Homosexual Behaviour: Therapy and Assessment
- Title page
- Authors: M. P. Feldman M. J. MacCulloch
- Language: English
- Series: International series of monographs in experimental psychology
- Subject: Conversion therapy
- Publisher: Pergamon Press
- Publication date: 1971
- Publication place: United Kingdom
- Media type: Print (Hardcover)
- Pages: 288
- ISBN: 978-0080162447

= Homosexual Behaviour: Therapy and Assessment =

1971 book by M. P. Feldman and M. J. MacCulloch

Homosexual Behaviour: Therapy and Assessment is a 1971 book about conversion therapy by the psychologist M. P. Feldman and the psychiatrist M. J. MacCulloch. The work was positively reviewed.

==Summary==

Feldman, a psychologist, and MacCulloch, a psychiatrist, discuss using the psychology of learning to treat and understand homosexual behaviour. They also provide what they describe as a "frankly speculative" attempt to combine different evidence to produce an account of "the development and maintenance of homosexual behaviour" as well as the motivations for and responses to treatment. The book also evaluates its own study of aversion therapy on 43 patients.

==Publication history==
Homosexual Behaviour: Therapy and Assessment was published by Pergamon Press in 1971.

==Reception==
Homosexual Behaviour: Therapy and Assessment received a positive review from John Johnson in the British Journal of Psychiatry. Johnson wrote that behavior therapy for the treatment of "sexual deviation" had a record of success, and described Homosexual Behaviour: Therapy and Assessment as "a work of considerable value and practical application." He credited Feldman and MacCulloch with presenting a good discussion of the development of their technique, but noted that a high proportion of their patients had requested treatment following court referral, and argued that their success rates may have been affected by the desire of this sample to claim to have become heterosexual. He described their discussion of "the biological aspects of homosexuality" as "speculative".
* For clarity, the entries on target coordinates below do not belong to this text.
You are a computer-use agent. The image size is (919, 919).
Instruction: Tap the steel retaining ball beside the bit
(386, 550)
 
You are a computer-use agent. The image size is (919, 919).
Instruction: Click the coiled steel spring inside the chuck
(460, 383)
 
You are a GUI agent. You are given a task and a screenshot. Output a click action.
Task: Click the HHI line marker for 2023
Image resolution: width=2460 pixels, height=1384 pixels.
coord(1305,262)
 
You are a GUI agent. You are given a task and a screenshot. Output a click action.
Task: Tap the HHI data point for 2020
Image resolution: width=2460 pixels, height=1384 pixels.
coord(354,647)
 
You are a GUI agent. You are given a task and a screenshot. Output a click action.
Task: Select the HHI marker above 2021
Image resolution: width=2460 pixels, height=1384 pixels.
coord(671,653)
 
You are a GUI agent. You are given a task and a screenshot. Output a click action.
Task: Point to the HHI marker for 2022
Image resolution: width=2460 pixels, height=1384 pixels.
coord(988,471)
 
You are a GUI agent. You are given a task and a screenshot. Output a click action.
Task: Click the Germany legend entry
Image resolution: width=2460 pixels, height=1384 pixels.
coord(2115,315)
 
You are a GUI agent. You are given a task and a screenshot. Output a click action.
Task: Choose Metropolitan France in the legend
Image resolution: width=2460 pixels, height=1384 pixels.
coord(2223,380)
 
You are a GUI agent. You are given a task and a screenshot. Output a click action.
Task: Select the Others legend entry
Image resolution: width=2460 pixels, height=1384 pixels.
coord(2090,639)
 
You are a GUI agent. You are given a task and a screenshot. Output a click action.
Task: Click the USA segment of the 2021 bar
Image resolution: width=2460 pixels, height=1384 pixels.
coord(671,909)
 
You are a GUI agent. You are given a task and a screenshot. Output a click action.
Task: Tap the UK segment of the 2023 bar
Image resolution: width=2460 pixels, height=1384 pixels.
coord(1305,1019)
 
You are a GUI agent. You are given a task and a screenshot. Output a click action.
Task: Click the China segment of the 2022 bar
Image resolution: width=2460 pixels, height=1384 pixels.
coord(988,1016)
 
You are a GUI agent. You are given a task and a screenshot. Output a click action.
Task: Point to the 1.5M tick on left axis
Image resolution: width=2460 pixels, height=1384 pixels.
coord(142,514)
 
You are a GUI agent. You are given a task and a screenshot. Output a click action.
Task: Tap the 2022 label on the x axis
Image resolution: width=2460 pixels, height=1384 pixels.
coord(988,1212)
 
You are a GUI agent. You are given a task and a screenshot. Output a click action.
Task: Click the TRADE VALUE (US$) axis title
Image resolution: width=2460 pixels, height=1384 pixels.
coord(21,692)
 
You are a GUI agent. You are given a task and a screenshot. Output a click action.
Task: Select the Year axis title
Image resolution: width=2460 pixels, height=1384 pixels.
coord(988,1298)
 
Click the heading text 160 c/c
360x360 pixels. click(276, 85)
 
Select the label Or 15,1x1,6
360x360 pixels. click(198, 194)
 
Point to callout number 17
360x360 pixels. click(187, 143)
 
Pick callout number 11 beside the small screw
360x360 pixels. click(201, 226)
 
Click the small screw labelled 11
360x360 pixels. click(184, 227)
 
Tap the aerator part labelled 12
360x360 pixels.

The neuroscientist Simon LeVay wrote that Feldman and MacCulloch's study of attempts to change homosexuality through aversion therapy was followed by others. According to LeVay, the authors of some of these studies argued that Feldman and MacCulloch's claims of success were exaggerated and that men who had apparently become heterosexual through aversion therapy reverted to homosexuality within a few months. Others argued that Feldman and MacCulloch had not used the best techniques.